341 - Altered Maturational Trajectory of Cerebral Metabolites in Preterm Infants

Publication Number: 341.3767

Anola Stage, Children's National Health System, Alexandria, VA, United States; Katherine Ottolini, George Washington University School of Medicine and Health Sciences, District of Columbia, DC, United States; Steve CN. Hui, Children's National Health System, Washington, DC, United States; Julius Ngwa, Children's Hospital, Washington, DC, United States; Sudeepta Basu, Children's National Health System, Washington, DC, United States; Kushal Kapse, Children's National Health System, Washington, DC, United States; Aaron Zeman, Children's National Health System, Washington, DC, United States; Nickie Andescavage, Children's National Health System, Washington, DC, United States; Catherine Limperopoulos, Children's National Health System, Washington DC, DC, United States

Background: The third trimester of pregnancy is a critical period of rapid fetal brain growth and maturation. However, it remains unclear whether current neonatal intensive care practices, following preterm delivery, support optimal biochemical development in the preterm neonatal brain as in-utero. Magnetic resonance spectroscopy (MRS) provides a non-invasive method to evaluate brain metabolites including N-Acetylaspartate (NAA), Creatine (Cr) and myo-Inositol (mI). These metabolites play unique roles during brain maturation; NAA is a marker of neuronal activity, Cr serves as a marker of cellular energy, while mI is a key component to cellular growth.
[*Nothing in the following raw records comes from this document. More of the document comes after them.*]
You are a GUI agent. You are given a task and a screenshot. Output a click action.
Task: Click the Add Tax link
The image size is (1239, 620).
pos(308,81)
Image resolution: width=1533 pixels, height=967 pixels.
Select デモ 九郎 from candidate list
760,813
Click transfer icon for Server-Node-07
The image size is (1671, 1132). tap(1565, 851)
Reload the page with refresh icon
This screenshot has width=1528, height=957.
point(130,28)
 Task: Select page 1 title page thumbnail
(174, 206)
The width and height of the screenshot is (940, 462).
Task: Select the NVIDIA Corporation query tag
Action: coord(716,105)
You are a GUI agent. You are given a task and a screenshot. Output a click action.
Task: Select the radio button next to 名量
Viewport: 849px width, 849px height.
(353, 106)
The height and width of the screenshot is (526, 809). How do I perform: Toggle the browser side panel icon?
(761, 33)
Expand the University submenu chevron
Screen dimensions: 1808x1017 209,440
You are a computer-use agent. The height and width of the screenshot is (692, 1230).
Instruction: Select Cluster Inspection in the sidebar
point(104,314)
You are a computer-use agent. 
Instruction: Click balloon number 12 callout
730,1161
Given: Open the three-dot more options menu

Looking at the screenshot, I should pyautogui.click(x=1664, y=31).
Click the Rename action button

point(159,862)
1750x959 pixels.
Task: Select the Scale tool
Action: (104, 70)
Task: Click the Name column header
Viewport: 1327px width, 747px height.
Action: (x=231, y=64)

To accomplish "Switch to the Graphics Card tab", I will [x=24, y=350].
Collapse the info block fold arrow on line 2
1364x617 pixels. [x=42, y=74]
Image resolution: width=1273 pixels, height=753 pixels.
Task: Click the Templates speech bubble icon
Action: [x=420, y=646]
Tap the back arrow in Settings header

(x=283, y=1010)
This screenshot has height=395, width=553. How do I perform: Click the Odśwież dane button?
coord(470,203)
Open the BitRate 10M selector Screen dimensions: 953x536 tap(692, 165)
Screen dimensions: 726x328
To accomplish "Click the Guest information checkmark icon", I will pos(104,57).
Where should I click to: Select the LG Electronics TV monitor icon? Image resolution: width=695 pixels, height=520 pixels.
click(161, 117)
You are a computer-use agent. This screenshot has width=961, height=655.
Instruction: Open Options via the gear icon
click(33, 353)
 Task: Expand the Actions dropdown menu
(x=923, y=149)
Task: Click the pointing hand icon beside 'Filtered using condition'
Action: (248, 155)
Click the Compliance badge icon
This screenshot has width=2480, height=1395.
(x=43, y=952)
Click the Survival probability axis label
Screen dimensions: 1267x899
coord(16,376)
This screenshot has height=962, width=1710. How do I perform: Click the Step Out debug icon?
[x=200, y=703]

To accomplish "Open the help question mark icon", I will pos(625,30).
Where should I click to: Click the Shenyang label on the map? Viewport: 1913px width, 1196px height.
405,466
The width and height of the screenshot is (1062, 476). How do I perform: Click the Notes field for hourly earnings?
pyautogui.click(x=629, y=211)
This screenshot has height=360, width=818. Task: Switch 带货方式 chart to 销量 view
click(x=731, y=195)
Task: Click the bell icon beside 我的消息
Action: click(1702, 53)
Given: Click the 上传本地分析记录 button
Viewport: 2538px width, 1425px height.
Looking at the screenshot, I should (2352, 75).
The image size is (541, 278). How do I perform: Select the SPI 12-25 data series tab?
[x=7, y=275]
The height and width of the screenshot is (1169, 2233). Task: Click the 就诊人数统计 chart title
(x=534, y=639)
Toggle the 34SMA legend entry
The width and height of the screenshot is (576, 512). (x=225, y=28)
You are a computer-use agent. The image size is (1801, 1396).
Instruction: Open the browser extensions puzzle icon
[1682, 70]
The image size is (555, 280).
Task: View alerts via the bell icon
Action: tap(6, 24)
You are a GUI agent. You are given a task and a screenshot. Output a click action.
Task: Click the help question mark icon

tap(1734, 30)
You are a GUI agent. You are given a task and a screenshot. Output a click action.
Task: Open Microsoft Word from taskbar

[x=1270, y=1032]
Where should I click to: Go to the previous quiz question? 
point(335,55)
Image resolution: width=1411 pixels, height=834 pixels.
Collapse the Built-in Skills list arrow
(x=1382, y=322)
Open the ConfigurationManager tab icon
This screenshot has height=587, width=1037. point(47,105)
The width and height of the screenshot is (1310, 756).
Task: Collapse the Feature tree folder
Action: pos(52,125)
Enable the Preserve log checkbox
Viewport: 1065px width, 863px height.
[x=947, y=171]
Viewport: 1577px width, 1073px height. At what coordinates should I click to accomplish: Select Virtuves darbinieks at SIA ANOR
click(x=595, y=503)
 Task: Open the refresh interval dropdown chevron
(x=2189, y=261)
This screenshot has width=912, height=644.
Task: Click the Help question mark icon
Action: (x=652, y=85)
Objective: The aim of this study was to compare cerebral metabolite development across the second and third trimester between in-utero healthy fetuses and ex-utero preterm infants.

Design/Methods: Patients were prospectively enrolled. Inclusion criteria for healthy fetuses comprised singleton gestation in the second and third trimester. Preterm neonates were eligible if delivered < 37 weeks of gestational age (GA) without evidence of moderate-severe brain injury using Kidokoro score ( < 8). All participants underwent 1.5T brain MRI and MRS (TR=1500; TE=35 ms) with voxels for fetuses and preterm neonates located in the mid-cerebrum and frontal white matter, respectively (Figure 1). Metabolite levels were reported in water-scaled absolute measurements. A total of 8 cerebral metabolites were analyzed using a random intercept linear mixed effects model adjusting for age (gestational or postmenstrual) at the time of the scan.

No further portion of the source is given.